Doctoral Dissertations

Date of Award

8-1996

Degree Type

Dissertation

Degree Name

Doctor of Philosophy

Major

English

Major Professor

Robert Y. Drake

Committee Members

Allison Ensor, Allen Johnson, Jack Reese

Abstract

This study explores Elizabeth Madox Roberts' use of classical, popular, folk, and sacred music as well as the music of nature in her novels, short stories, and poems. Roberts' unpublished papers, letters, and manuscripts from The Library of Congress, The Filson Club of Louisville, Kentucky, and St. Catharine College, St. Catharine, Kentucky, are employed to provide insights into the author's beliefs about literary composition, music, and why she attempted to blend together these two forms of art. This study describes Roberts' belief that all music is a revelation of something she calls "pattern," "design," or "form," words that are synonymous with both art and her conception of the way the divine is revealed to man.

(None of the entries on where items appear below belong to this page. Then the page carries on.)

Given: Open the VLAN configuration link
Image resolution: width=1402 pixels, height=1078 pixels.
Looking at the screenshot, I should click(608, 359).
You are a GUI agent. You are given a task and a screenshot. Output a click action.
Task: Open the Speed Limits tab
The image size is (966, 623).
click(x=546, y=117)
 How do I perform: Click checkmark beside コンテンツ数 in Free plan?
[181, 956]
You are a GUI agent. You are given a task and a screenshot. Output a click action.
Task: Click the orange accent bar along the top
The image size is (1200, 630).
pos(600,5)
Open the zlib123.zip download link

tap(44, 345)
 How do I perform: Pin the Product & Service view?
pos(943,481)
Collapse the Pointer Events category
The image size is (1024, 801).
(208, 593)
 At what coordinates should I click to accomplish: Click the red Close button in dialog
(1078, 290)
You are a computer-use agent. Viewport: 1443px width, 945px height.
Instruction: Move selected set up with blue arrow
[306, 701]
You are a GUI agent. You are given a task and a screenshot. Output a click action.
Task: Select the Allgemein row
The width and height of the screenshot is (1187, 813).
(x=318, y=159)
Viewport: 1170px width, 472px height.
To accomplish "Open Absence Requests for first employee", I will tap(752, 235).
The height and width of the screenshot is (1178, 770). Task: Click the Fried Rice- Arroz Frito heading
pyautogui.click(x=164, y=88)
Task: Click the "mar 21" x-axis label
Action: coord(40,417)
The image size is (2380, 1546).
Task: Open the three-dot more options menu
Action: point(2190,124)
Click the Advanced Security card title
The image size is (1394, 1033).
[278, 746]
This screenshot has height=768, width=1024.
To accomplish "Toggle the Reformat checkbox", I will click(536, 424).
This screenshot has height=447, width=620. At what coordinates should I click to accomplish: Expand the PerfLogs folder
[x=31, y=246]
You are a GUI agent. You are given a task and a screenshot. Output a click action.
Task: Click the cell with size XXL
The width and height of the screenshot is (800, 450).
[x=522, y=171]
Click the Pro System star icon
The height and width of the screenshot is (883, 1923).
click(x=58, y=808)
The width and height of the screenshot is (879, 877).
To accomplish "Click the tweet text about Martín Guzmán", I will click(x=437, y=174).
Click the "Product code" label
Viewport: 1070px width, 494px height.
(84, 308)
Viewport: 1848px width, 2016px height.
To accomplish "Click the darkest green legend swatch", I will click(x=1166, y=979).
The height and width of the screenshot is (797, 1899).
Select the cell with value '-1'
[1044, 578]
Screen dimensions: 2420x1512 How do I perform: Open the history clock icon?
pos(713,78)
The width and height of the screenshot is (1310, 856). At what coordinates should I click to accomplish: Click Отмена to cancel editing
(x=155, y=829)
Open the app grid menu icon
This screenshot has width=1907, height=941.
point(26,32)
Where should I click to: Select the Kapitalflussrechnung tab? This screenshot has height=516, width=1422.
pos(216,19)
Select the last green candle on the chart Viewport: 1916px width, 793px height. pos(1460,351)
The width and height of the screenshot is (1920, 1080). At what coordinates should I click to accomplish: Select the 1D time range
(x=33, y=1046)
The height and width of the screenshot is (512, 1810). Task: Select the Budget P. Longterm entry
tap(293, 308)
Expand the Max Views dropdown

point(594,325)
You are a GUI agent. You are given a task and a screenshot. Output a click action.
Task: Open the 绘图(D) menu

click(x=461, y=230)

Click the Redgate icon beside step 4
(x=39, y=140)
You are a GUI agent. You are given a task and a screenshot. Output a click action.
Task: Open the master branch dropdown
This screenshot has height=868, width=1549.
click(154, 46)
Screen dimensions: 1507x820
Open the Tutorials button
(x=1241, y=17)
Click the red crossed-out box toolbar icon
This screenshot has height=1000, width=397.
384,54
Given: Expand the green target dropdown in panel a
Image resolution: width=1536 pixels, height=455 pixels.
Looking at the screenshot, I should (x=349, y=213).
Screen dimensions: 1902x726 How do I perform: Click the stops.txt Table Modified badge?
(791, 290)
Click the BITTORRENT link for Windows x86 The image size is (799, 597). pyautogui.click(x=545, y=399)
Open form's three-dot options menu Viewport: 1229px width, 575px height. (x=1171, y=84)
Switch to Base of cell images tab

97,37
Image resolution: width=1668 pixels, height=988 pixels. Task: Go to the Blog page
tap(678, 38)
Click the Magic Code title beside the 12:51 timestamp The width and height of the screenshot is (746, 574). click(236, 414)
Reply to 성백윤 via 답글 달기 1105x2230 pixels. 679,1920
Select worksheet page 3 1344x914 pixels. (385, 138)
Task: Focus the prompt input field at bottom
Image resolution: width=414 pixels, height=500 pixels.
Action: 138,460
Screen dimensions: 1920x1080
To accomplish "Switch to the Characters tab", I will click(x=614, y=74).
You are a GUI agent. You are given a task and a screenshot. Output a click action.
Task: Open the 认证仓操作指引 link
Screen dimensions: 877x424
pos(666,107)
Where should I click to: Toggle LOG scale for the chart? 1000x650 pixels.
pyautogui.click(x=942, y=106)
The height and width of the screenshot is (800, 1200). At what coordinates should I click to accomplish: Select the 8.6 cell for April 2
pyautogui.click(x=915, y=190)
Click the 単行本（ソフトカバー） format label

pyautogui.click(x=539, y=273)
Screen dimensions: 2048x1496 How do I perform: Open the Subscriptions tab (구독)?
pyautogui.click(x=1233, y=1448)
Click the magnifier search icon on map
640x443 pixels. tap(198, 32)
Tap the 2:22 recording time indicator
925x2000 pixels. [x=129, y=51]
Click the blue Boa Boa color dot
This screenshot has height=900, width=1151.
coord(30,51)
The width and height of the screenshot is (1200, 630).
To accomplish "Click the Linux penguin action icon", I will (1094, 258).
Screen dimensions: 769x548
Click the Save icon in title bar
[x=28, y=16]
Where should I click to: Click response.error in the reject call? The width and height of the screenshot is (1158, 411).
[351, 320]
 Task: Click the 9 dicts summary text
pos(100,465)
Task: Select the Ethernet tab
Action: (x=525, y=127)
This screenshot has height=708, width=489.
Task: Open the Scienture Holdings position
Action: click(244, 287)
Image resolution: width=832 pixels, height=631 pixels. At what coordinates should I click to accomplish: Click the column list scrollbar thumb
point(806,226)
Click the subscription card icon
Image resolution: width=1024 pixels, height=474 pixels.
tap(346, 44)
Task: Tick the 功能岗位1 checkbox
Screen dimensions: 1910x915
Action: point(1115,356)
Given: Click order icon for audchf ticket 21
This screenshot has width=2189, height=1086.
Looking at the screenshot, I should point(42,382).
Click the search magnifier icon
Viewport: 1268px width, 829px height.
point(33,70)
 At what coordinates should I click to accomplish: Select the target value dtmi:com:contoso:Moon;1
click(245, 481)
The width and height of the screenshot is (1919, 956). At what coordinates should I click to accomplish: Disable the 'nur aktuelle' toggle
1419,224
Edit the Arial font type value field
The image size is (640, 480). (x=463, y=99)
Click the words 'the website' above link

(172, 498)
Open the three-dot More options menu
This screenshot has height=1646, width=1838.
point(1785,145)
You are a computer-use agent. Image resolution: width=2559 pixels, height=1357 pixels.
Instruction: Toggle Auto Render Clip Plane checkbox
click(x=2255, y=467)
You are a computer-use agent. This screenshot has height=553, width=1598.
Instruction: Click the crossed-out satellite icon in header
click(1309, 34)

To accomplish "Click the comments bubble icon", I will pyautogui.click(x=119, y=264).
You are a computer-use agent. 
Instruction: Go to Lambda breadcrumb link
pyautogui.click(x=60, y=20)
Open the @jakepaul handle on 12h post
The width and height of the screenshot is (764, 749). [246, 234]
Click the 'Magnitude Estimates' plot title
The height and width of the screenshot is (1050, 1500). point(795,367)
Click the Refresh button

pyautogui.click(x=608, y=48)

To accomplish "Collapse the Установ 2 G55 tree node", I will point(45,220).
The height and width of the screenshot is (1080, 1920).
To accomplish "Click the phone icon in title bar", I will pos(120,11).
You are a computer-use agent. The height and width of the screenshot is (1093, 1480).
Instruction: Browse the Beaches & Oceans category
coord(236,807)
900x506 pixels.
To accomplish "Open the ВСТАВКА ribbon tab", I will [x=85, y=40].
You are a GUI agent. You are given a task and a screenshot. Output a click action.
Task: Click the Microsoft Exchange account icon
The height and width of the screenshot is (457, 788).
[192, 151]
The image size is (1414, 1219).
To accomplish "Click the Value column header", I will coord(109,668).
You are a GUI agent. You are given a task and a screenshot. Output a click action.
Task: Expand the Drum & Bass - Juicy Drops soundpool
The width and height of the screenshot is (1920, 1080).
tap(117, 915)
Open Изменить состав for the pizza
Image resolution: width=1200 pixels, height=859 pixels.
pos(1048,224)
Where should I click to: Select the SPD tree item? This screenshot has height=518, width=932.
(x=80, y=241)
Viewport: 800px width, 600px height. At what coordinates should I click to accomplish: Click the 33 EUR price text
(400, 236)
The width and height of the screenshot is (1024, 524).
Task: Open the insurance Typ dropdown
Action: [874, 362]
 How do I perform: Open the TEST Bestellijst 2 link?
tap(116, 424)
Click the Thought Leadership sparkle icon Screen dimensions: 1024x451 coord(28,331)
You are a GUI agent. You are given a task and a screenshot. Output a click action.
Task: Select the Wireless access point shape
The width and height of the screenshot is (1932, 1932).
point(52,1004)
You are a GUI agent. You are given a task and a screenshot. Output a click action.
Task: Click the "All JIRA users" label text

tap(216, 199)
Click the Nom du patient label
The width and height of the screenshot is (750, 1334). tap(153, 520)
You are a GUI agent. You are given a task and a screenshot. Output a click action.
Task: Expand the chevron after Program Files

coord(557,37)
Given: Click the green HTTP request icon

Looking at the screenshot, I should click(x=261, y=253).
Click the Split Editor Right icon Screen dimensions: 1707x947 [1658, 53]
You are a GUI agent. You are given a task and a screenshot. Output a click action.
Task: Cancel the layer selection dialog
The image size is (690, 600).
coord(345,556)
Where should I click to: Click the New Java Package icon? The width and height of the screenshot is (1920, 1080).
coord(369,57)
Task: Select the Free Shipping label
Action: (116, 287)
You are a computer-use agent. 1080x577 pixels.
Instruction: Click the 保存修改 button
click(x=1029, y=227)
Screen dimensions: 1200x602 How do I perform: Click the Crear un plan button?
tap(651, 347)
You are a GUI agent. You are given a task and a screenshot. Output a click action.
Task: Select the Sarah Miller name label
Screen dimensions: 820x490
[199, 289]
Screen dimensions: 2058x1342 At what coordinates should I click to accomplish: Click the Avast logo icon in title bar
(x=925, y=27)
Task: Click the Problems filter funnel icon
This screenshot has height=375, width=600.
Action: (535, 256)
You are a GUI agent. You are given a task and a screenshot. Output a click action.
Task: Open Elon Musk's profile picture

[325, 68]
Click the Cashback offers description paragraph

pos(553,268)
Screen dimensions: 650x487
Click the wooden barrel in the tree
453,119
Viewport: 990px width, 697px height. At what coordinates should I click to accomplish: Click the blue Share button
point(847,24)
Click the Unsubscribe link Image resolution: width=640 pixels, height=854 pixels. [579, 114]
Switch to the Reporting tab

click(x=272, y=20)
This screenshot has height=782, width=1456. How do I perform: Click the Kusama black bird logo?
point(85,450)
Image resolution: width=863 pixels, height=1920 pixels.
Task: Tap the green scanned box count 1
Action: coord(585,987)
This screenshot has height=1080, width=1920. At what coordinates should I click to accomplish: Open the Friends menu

She wrote that man's understanding of "form" or "pattern" is a "message from beyond" and the only point at which "we can touch God." Hence, when she defines music as "pattern in motion," she is suggesting that music is the divine "in motion" and that through music one can sense God's force at work. Thus, her attempts to reflect the structure of such musical compositions as Beethoven's Sixth and Ninth Symphonies in her novels, as well as the use of the lyrics of inumberable ballads, songs, and hymns throughout her work, show her fascination with the patterned regularities of music, prose, and poetry, which to her were all earthly evidence of a creative God.